ANOTHER concerning factor is developing in the alpine region.
Recently I have done two trips into the alpine environment, one on Thursday, May 9, from Licola to Aberfeldy and on Friday, May 10 into the Alpine National Park.
On both of these trips I noted with concern the quantity of water in sub-alpine springs and creeks was seriously tapering off, even though we had about 70mm of rain in February.
There is now such a thick blanket of regrowth competing for moisture that the rain is not soaking into the subsoil to feed the springs.
This is a well documented occurrence after a fire (Abbott et al 1993).
The concerning thing with the environment we now have developing, I think it is far worse than anything confronted before, like after 1939.
From my observations, the recent fires from 1998 onwards have been far hotter, cracking rocks.
There is little evidence has happened previously.
Ancient trees, possibly more than a thousand years old, have been killed.

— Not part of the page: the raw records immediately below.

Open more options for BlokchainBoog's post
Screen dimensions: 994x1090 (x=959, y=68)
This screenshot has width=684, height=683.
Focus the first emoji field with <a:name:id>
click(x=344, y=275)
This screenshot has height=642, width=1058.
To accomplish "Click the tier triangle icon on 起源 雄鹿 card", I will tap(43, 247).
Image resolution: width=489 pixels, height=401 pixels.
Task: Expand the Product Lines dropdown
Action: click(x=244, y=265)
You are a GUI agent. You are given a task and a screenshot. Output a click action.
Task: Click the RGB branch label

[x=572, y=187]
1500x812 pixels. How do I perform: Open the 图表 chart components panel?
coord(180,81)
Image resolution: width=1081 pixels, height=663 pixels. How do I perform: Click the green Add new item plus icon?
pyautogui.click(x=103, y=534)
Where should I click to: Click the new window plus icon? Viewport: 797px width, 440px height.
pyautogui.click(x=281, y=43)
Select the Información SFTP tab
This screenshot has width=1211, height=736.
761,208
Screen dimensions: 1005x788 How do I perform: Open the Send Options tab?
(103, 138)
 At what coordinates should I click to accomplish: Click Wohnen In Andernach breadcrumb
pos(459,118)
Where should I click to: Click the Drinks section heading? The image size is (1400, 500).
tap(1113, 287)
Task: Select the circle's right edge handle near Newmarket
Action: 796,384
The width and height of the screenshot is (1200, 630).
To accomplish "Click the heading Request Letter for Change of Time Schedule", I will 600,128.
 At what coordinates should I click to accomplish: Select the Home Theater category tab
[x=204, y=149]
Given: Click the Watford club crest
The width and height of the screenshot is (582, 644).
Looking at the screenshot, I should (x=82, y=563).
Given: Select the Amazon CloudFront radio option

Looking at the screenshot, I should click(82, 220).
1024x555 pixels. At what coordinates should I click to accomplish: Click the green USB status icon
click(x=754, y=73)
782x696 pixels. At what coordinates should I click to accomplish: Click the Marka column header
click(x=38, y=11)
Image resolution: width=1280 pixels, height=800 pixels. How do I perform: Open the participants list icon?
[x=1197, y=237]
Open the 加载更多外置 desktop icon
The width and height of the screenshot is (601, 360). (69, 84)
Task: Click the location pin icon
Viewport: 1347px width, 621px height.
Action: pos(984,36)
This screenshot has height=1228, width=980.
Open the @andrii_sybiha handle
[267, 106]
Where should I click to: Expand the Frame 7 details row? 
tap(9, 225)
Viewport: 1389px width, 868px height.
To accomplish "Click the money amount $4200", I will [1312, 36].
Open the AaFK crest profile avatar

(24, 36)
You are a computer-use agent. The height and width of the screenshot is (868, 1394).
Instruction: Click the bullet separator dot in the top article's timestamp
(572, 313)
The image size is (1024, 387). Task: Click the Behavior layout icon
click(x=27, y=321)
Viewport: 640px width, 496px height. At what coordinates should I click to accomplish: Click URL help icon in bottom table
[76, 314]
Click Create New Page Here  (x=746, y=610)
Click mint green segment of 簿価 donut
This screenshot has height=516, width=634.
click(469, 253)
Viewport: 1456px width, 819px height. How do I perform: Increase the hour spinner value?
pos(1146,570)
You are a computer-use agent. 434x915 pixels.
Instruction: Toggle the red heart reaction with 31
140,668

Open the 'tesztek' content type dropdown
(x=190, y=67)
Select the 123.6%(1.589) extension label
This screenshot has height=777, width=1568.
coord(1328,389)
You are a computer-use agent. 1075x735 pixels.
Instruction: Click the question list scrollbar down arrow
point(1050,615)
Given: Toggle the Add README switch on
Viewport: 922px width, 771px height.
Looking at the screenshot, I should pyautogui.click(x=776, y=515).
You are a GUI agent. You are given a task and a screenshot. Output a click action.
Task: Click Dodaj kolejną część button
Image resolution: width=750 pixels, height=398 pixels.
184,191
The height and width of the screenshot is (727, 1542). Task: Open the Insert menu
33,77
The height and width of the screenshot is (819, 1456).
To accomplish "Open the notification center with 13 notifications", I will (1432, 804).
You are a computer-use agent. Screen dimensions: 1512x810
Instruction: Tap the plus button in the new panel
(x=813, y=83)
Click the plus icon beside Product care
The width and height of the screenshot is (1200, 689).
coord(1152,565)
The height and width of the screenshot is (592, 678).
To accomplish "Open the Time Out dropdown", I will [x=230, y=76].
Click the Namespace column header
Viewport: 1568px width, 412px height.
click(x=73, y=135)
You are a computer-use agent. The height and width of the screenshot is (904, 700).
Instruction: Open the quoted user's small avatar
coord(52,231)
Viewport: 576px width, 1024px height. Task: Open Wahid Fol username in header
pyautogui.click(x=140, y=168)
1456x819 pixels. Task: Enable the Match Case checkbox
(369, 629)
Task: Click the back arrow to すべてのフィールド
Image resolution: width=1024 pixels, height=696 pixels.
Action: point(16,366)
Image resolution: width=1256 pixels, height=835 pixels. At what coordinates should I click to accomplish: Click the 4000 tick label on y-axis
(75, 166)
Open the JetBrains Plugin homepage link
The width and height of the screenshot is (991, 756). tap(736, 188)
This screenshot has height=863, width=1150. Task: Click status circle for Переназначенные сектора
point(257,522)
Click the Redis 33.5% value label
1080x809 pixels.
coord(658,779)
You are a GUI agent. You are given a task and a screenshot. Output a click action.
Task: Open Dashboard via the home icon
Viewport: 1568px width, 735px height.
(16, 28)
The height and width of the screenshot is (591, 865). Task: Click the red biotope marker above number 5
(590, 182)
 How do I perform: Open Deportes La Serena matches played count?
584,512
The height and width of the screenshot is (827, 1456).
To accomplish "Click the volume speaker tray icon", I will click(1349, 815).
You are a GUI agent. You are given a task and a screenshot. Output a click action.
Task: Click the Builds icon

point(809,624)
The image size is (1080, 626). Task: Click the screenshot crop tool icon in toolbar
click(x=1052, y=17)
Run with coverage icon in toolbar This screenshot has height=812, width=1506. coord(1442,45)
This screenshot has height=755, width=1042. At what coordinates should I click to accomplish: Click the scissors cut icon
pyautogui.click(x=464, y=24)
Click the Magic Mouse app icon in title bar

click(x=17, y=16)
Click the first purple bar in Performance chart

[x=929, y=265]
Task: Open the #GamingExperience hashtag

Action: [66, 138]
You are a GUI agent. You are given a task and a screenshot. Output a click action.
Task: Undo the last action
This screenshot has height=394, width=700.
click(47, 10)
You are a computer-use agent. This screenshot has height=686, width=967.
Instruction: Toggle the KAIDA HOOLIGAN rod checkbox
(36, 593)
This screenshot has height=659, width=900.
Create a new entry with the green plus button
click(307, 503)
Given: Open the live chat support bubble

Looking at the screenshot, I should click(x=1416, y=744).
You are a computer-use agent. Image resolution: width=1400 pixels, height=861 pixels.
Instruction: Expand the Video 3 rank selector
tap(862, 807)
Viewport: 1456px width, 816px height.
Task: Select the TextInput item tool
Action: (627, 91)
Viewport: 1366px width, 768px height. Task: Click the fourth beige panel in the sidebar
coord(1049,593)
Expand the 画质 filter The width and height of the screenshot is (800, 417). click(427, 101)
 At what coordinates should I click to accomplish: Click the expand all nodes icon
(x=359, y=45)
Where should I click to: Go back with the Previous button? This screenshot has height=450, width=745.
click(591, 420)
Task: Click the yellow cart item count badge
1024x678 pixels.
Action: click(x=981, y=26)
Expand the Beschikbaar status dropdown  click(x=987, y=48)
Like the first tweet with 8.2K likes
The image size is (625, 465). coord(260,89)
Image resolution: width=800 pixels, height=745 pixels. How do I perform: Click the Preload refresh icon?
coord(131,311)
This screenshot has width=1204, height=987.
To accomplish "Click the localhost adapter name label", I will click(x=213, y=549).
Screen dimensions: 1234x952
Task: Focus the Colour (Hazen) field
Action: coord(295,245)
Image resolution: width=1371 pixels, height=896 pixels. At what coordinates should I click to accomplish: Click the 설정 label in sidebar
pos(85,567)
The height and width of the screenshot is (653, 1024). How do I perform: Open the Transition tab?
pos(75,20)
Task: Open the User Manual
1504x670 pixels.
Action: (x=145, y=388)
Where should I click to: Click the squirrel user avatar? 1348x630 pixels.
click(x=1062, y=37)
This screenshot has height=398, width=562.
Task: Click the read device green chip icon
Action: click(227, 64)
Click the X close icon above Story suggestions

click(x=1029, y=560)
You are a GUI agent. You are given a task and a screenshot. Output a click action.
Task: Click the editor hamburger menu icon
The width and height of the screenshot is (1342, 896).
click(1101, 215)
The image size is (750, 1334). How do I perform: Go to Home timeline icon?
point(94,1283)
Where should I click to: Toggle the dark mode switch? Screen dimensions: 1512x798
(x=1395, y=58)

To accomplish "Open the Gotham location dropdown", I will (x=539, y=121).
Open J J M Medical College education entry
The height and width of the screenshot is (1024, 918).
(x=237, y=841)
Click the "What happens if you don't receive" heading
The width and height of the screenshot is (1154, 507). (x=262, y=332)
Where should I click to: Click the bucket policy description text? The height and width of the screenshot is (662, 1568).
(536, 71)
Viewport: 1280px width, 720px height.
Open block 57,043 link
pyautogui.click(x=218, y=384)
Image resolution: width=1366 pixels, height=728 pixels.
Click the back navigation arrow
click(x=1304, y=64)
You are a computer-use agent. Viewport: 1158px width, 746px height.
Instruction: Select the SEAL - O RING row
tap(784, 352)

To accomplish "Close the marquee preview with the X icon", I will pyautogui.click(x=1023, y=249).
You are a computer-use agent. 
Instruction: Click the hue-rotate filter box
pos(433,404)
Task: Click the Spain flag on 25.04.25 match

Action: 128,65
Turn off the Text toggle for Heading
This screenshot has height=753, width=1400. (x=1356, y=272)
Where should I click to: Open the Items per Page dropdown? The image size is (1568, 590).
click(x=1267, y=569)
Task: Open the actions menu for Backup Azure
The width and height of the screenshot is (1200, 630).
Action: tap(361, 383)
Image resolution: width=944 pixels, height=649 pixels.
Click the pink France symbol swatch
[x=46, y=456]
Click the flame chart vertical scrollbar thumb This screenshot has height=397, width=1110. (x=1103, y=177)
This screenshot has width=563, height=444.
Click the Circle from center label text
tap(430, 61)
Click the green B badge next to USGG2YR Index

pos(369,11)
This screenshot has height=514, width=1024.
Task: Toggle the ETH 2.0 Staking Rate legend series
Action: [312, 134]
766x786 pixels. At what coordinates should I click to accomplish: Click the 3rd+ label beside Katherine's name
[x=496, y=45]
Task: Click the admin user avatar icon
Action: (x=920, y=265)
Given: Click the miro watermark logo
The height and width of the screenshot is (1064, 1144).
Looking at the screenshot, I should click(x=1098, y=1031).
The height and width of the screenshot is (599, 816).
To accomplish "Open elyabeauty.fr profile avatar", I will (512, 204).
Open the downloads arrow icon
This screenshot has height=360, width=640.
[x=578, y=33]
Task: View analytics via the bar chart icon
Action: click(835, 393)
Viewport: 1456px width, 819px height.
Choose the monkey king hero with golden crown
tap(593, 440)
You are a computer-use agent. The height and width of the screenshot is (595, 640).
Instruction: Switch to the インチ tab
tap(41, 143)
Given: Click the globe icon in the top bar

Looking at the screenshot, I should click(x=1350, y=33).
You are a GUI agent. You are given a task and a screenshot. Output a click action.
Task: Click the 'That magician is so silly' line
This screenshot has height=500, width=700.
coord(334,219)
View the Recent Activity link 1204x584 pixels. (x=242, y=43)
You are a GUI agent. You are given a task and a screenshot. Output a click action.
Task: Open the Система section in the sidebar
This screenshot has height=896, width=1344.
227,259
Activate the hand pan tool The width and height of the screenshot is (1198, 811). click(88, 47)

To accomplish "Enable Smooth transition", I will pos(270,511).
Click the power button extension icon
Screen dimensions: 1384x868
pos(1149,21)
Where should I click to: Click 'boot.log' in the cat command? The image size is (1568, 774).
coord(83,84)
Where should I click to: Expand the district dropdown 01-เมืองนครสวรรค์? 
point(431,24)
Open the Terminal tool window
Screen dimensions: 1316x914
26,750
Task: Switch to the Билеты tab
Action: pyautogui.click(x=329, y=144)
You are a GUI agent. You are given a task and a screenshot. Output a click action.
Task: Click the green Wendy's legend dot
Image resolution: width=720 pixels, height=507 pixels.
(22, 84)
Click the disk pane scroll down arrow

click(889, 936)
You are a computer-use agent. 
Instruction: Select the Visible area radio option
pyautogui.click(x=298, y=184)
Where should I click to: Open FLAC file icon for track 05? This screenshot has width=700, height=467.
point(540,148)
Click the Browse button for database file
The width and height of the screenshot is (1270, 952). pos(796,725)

The serious problems now looming is that the subsoil that was producing copious quantities of moisture in the mountains during summer when the fires were on, is now drying out in late autumn, even after some rain.
The prospects for the fire risks next summer, even if we get average winter rainfall, is looking more frightening as each month goes by.
We had seven days of marvellous cool burning weather, from May 6 to 12.
If we’d had the late Brian Sharp active, or someone else as competent, they could have safely flown around in a chopper burning out large tracts of land, considerably reducing the serious risks confronting us, the environment and water supplies.
The more I look at the Wellington camp sights in the Alpine National Park, the more frightening they become.
Any fire getting away from a camp site would nearly have to be contained in the first few minutes.
This environment is now intolerably dangerous during the summer fire danger period.
Any fire along the Wellington would likely be unfightable, possibly even too dangerous to go near.